_WHAT YOU WILL DO:_
Work through the data line by line, gathering every line that has the word "computer".

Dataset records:
- Opening Delimiter -

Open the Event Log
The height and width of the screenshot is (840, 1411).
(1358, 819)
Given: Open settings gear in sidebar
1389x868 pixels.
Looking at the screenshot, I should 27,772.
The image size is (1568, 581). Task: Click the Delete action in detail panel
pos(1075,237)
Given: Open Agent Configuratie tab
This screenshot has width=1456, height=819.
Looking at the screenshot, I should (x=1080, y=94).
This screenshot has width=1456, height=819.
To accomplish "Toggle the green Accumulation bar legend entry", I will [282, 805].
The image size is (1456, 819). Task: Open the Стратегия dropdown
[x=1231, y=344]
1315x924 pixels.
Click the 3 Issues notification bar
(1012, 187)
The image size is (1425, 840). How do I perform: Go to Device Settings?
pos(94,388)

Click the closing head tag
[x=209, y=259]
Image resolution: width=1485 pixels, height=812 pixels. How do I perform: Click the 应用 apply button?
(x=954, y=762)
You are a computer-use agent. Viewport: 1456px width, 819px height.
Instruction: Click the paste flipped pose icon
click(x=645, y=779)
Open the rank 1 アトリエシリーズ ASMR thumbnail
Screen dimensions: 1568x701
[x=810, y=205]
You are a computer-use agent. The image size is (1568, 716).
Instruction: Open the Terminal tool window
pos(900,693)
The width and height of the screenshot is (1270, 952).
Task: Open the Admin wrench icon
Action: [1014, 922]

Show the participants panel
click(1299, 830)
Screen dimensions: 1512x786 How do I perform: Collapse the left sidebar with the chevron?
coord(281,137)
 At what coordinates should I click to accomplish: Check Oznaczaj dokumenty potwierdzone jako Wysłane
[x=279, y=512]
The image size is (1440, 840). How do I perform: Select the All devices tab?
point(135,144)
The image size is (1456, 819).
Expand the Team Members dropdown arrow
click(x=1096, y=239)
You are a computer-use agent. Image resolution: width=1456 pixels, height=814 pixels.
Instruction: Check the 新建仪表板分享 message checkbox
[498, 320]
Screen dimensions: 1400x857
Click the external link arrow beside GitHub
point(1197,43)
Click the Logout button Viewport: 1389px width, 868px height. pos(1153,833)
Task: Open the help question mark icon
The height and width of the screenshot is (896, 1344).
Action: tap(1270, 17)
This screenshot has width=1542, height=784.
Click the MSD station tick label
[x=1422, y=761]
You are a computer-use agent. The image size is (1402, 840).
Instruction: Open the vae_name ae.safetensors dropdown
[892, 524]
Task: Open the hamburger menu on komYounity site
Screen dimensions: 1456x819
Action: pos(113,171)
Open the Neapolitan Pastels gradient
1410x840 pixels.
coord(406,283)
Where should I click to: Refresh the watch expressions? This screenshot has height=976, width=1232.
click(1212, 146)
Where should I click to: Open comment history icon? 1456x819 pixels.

- Closing Delimiter -

_TASK OUTPUT:_
You are a computer-use agent. Viewport: 1456px width, 819px height.
You are a computer-use agent. The image size is (1568, 716).
You are a computer-use agent. Image resolution: width=1456 pixels, height=814 pixels.
You are a computer-use agent. The image size is (1402, 840).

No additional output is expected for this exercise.